Many important decisions have high impact opportunity costs that we have to consider whether this is done consciously or unconsciously. But the more effort in practicing and mastering the calculation of opportunity costs the easier it will be for us to discern the rewards and consequences entailed by our decisions. If you are still confused about the concept of opportunity cost then feel free to check and read up on the opportunity cost examples, samples, studies, and PDFs on the list above.
Begin by listing down or thinking about the various choices you can make. Go big, don’t be afraid to think outside of the box. Note that you should also include choices that you think are unconventional as these are still part of the possible choices you can make.
After you have done this, you will need to note the amount of effort you will put into it, when you have selected a choice. Doing this will allow you to easily compare and contrast the opportunity cost. As some choices will provide large amounts of rewards but will also require a large amount of effort to be put into it.
After you have thought about and noted the effort needed by the choice, you must list down all the possible outcomes that will stem from the chosen choice.

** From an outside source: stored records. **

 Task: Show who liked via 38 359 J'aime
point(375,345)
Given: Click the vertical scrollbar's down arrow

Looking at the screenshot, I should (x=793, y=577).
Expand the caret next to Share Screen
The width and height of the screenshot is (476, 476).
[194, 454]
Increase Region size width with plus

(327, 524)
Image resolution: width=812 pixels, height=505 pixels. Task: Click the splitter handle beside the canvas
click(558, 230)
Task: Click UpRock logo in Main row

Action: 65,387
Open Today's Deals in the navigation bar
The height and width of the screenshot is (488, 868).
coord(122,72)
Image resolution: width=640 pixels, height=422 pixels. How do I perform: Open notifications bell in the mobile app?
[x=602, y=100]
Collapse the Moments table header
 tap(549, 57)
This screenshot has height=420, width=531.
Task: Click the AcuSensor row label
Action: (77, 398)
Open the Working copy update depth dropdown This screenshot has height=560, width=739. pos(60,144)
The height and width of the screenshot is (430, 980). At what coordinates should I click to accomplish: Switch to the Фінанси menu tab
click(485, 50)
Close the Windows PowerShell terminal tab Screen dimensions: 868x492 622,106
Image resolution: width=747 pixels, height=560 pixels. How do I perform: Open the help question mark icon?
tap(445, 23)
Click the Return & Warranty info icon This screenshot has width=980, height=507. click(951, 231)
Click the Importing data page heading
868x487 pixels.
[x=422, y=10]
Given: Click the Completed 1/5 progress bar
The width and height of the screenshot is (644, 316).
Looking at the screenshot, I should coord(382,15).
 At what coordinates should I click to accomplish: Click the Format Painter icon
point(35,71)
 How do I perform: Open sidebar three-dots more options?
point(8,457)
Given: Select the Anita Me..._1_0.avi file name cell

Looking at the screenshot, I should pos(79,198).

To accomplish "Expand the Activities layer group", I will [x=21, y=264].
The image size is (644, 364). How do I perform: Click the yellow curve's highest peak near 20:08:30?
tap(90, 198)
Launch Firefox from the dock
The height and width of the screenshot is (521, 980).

This will include any positive and negative consequences that will arise.
Repeat steps two to three until you have noted down all the effort and consequences the choice will entail. This will allow you to have a top-down perspective of the opportunity cost each choice will have and may help you make an informed decision.
Every choice we make in our everyday lives entails a specific type of cost. These costs are called opportunity cost which refers to the cost entailed by selecting a specific opportunity and forgoing the other. This exists due to the scarcity of opportunity or the concept that an opportunity will only be available at a specific moment in time and is sacrificed when the individual chooses an opportunity.
Opportunity cost is a concept we grapple with in our everyday lives. An example of an everyday opportunity cost is the decision you will have when you are planning what you want to have for breakfast. Often, we can only choose one decision and forgo the other after giving some thought. The opportunity cost will allow us to gauge the potential foreseen rewards and consequences we will get when we pursue a specific choice. The higher the opportunity cost the more time you will have to spend thinking about which choice you will take. Note this does not account for the unforeseen rewards and consequences, as these are not taken into account in opportunity cost.
The opportunity cost will allow us to grapple with the consequences and rewards we will experience and obtain when making a specific choice. If we understand the concept of opportunity cost, we can easily reason why we often think before we act on bigger choices. Not only that but knowing the concept of opportunity cost will also allow us to deliberately think about the opportunity cost being presented in a decision.
Opportunity cost is the concept that grapples with the sacrifices we make in our everyday choices, regardless of the impact of the rewards and consequences brought about by the opportunity. Knowing how to calculate opportunity costs will allow us to deliberately and consciously think about the important decisions we make. In conclusion, opportunity cost is a concept that we unconsciously grapple with in our everyday lives, which is something we should consciously practice.